Monroe Couple Fails to Win Additional Award After Judgment in Their Favor

beauty-body-hands-56884-1024x683An automobile accident is not a lottery ticket. It is not an opportunity to take a negligent party to court and “sue their pants off” in an effort to win a hefty money judgment sufficient to pay for a bed-and-breakfast getaway in Natchitoches. But it should not leave the plaintiff in the lurch, either, without enough money to even cover medical bills. And sometimes, when you strive for one, you end up missing out on the other. One Louisiana couple learned the limits of revenue-generating potential for automobile accidents the hard way.

Eureka Ellis was driving up the onramp to the I-20 in East Monroe when she was sideswiped by Gregory Brown’s vehicle. Ellis also had her three children in the car with her. Brown apparently merged into Ellis’ lane prematurely. Brown did not deny he was at fault, but he asserted that the impact was minimal, reportedly asking after the collision if they even needed to call the police. The resultant “tap” of Brown’s vehicle left a few scratches on the driver’s side quarter panel of Ellis’ Charger; whether or not there was even a dent was a matter of dispute. When police arrived at the scene, none of the parties reported injuries, and no ticket was issued.

Despite the mild nature of the collision, 12 days later, Ellis and her children all went to see a chiropractor. This chiropractor, Dr. Holt, diagnosed them with neck and back pain. Over the course of the next three months, Dr. Holt saw Ms. Ellis and her three children twice a week, over 20 times each, billing them in excess of $15,000. The Ellises then filed a lawsuit against Brown and his insurer for general damages, special damages arising from the chiropractor visits, loss of consortium, and lost wages. Though the Trial Court denied a few of the claims, it determined that some damages were in order, and awarded the Ellis family a grand total of $7,692.50. This figure was far below their total claim requested and barely half of what they owed the chiropractor. 

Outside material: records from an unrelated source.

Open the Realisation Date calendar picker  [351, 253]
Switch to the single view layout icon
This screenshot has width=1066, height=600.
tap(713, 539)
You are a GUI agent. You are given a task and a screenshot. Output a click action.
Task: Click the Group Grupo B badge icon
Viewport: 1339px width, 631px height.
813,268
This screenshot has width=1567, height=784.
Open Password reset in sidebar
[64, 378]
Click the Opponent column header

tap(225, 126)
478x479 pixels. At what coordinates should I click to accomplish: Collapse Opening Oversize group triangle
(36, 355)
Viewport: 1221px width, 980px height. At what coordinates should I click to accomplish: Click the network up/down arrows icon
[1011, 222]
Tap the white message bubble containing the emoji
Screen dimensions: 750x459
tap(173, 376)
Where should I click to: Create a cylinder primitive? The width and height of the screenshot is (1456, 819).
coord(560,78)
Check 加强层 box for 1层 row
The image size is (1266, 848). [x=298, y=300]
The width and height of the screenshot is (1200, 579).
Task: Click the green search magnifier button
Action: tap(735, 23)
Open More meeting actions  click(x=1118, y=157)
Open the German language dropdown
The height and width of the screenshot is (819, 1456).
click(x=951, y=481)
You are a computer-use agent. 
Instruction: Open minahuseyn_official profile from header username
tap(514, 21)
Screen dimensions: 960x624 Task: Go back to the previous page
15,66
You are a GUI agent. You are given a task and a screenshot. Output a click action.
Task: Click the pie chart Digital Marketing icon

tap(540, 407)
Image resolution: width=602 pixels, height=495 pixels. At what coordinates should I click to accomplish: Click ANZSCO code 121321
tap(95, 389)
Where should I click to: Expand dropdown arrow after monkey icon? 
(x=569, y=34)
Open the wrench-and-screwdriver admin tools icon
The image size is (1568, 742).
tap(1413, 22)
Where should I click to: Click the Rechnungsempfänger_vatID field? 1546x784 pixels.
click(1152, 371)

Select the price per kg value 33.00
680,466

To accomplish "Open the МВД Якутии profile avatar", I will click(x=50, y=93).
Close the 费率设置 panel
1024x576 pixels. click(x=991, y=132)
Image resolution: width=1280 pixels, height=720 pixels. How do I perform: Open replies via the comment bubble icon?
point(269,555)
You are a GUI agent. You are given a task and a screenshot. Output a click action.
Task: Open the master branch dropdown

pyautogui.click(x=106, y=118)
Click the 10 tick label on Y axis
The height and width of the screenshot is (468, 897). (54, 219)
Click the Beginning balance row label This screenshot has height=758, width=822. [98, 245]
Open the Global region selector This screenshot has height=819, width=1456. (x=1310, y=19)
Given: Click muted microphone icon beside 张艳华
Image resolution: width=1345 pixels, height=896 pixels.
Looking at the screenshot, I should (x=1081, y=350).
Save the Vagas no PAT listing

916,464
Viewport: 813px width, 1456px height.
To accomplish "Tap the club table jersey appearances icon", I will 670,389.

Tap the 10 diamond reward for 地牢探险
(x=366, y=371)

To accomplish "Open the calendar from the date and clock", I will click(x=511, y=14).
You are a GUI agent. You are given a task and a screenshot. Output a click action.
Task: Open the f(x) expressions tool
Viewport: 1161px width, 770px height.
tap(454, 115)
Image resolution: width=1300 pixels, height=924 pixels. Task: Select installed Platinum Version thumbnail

The Ellises appealed to the Louisiana Second Circuit Court of Appeal, making a devolutive appeal. A devolutive appeal allows the plaintiff to collect the judgment amount awarded now, rather than have it suspended while the case is being appealed. See La. C.C.P. art. 2087. They argued the Trial Court committed three assignments of error, most notably that the Trial Court failed to award the full amount of their medical bills. They contended that the court must award total medical costs, even if they amount to overtreatment, so long as the plaintiff sought the treatment in good faith. Simon v. LaCoste, 918 So. 2d 1102 (La. Ct. App. 2005).  The Court of Appeal disagreed, stating the Trial Court was within its discretion to reject medical expenses it found were unrelated to the accident. Further, the Court of Appeal noted that it could not amend the Trial Court’s award unless it found the decision had no reasonable basis. Guillory v. Lee, 16 So. 3d 1104 (La. 2009). Given that the injuries were minor, and that the treating chiropractor had a history of overtreating, the Court of Appeal affirmed the Trial Court’s decision and ordered the Ellises to pay all court costs. 

Ellis may have legitimately experienced pain when she visited that chiropractor and deferred to that doctor’s judgment in carrying out a treatment plan. Unfortunately, the facts do not bear out the necessity for treatment of that intensity. When seeking medical attention after an accident, sometimes it is best to consult with a good attorney before hitting the internet or going to the first practitioner you find.